• _INPUT MATERIAL_:
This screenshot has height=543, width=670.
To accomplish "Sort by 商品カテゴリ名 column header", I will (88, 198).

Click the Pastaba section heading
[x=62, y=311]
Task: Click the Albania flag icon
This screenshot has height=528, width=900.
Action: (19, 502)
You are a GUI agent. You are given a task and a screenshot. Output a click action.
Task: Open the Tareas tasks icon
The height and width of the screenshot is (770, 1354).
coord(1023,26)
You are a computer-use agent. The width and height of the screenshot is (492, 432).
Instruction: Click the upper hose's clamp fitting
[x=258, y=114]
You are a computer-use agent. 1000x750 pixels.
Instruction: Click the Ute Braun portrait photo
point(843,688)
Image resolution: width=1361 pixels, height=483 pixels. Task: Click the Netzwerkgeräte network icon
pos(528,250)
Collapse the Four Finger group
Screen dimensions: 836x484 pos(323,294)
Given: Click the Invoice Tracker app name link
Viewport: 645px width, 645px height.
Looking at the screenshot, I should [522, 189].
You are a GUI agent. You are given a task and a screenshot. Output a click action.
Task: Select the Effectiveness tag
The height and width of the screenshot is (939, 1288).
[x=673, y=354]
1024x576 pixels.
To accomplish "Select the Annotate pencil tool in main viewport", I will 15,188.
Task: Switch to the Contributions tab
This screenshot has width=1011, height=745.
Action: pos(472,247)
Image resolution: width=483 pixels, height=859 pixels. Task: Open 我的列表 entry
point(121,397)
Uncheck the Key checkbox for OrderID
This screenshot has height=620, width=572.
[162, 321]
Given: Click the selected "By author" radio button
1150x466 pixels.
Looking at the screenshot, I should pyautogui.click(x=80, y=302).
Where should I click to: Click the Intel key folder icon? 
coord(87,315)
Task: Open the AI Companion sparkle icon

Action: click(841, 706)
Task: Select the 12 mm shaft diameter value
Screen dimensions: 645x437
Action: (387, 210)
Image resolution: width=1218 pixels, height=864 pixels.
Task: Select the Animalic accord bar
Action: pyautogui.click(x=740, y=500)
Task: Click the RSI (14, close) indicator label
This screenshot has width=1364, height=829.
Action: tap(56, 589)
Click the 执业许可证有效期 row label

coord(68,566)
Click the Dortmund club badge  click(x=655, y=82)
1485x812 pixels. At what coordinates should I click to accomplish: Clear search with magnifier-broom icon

• _TASK TO COMPLETE_: From the entries above, pull out each line that includes "computer".

• _RESULT FOR THIS EXERCISE_:
You are a computer-use agent. The width and height of the screenshot is (492, 432).
You are a computer-use agent. 1000x750 pixels.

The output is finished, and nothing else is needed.